> Data records:
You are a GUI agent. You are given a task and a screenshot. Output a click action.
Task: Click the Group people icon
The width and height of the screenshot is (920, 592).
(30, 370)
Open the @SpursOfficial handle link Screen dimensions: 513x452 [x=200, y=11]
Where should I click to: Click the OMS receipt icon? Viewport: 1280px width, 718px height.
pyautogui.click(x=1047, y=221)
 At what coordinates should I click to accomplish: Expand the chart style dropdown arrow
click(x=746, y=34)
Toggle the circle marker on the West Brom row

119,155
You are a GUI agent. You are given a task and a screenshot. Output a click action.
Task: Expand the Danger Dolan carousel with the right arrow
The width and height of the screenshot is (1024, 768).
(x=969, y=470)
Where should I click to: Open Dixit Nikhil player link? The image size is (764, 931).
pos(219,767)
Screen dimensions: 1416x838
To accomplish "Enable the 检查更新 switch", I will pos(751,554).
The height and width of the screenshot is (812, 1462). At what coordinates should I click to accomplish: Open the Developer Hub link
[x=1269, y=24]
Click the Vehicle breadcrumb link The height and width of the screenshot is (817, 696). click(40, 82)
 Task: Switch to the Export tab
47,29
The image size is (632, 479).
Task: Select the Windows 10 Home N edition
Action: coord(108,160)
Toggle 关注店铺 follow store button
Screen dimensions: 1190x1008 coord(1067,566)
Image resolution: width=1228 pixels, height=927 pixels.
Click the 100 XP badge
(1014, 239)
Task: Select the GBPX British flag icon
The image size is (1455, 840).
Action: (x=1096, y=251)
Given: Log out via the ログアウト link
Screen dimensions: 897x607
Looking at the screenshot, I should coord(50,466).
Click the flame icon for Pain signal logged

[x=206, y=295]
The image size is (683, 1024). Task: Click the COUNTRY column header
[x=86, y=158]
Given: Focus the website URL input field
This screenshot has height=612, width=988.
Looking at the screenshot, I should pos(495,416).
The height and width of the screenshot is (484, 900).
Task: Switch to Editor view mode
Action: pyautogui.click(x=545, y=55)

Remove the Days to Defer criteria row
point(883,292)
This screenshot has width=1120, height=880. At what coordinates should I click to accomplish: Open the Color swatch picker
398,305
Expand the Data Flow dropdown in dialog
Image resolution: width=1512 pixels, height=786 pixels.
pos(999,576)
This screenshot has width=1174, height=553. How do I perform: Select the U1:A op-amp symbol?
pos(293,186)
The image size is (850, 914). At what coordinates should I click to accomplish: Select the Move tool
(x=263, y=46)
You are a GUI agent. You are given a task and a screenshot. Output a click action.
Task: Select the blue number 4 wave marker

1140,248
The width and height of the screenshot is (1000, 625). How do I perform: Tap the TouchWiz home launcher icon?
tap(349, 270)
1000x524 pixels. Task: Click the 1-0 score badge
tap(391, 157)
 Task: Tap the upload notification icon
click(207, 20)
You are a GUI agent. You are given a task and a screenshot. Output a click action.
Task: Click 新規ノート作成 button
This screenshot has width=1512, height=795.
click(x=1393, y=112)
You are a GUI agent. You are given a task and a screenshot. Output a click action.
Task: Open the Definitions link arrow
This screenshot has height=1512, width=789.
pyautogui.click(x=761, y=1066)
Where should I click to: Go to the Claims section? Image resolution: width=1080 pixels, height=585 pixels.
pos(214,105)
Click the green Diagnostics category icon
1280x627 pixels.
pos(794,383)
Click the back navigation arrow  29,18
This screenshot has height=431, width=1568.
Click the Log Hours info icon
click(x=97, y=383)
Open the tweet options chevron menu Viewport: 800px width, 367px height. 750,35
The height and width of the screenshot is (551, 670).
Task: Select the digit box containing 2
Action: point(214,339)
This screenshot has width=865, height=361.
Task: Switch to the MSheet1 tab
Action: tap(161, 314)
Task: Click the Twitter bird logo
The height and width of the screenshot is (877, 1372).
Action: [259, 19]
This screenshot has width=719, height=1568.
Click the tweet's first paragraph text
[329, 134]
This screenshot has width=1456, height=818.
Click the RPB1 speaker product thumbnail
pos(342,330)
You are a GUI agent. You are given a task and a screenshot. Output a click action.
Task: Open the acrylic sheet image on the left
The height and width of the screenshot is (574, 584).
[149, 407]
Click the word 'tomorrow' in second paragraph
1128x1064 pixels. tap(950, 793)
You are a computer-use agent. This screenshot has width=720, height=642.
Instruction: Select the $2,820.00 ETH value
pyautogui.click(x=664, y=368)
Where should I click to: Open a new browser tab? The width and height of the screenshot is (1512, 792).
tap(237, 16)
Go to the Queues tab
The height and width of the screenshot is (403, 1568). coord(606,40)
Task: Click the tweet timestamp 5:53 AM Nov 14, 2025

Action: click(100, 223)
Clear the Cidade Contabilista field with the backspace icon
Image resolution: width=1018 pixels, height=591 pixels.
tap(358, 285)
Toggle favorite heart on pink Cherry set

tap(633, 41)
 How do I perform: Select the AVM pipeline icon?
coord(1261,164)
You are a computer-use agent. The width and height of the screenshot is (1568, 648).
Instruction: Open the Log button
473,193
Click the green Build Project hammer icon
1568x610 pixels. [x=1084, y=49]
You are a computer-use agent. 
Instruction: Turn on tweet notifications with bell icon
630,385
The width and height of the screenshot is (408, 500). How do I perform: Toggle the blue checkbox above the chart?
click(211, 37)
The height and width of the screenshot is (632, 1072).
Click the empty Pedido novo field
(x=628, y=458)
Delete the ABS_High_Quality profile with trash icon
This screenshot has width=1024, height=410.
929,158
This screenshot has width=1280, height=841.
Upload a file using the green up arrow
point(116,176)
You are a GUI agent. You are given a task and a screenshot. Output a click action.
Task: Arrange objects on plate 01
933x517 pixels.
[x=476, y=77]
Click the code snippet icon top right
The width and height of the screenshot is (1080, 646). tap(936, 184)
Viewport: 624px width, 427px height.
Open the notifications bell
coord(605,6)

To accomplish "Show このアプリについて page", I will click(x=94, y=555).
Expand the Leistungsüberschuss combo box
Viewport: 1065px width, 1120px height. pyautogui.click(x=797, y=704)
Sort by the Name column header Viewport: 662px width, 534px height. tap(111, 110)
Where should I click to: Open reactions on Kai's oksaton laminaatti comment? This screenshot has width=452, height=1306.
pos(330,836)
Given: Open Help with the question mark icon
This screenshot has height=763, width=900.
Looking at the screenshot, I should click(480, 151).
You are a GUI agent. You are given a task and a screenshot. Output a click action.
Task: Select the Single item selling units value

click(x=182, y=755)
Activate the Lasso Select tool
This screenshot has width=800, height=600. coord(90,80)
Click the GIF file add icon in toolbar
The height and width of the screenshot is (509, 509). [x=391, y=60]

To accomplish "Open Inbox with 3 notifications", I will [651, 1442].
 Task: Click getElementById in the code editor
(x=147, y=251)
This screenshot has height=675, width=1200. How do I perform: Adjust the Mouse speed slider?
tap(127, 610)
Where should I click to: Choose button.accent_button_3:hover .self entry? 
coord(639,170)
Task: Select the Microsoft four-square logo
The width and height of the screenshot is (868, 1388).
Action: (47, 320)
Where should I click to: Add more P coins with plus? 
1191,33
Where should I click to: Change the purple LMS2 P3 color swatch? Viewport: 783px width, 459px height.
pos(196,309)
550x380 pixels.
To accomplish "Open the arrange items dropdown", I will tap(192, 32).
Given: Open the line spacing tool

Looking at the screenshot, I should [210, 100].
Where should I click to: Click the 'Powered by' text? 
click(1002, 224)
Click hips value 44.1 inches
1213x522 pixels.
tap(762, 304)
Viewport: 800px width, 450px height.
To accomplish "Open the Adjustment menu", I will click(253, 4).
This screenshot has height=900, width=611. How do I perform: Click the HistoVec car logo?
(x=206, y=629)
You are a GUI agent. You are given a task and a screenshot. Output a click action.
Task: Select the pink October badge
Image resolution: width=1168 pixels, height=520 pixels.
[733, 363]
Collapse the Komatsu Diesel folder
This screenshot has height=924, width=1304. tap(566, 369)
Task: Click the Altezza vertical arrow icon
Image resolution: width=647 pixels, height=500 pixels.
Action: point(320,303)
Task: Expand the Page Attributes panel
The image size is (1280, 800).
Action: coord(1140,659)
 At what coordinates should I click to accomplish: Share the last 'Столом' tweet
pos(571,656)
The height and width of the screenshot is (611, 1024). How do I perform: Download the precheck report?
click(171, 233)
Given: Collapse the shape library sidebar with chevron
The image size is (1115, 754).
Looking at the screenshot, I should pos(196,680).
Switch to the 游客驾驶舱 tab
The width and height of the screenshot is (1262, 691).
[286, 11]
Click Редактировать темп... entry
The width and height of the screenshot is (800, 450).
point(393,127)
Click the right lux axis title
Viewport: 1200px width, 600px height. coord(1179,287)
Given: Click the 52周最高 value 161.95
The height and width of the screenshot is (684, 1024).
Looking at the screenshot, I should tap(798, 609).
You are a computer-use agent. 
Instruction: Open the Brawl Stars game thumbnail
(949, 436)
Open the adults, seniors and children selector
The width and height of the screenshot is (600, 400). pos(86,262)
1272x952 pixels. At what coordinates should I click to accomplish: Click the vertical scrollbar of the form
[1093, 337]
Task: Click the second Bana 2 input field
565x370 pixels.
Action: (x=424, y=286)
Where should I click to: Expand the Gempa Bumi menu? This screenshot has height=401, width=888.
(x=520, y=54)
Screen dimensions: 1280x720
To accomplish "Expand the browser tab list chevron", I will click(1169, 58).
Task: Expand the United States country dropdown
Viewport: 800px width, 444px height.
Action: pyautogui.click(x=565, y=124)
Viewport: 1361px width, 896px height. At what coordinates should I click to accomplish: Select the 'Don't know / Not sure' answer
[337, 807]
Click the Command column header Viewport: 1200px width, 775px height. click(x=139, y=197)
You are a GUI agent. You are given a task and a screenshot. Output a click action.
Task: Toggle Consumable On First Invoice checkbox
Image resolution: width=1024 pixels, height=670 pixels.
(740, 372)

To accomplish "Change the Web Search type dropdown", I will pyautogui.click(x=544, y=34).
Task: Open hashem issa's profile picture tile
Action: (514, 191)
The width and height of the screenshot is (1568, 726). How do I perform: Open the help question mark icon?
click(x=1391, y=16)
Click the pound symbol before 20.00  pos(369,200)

> Task item: Where a line in the records above contains the word "computer", copy that line.

> Answer space:
You are a computer-use agent. This screenshot has width=720, height=642.
You are a computer-use agent. The width and height of the screenshot is (1568, 648).
You are a computer-use agent. 
You are a computer-use agent. 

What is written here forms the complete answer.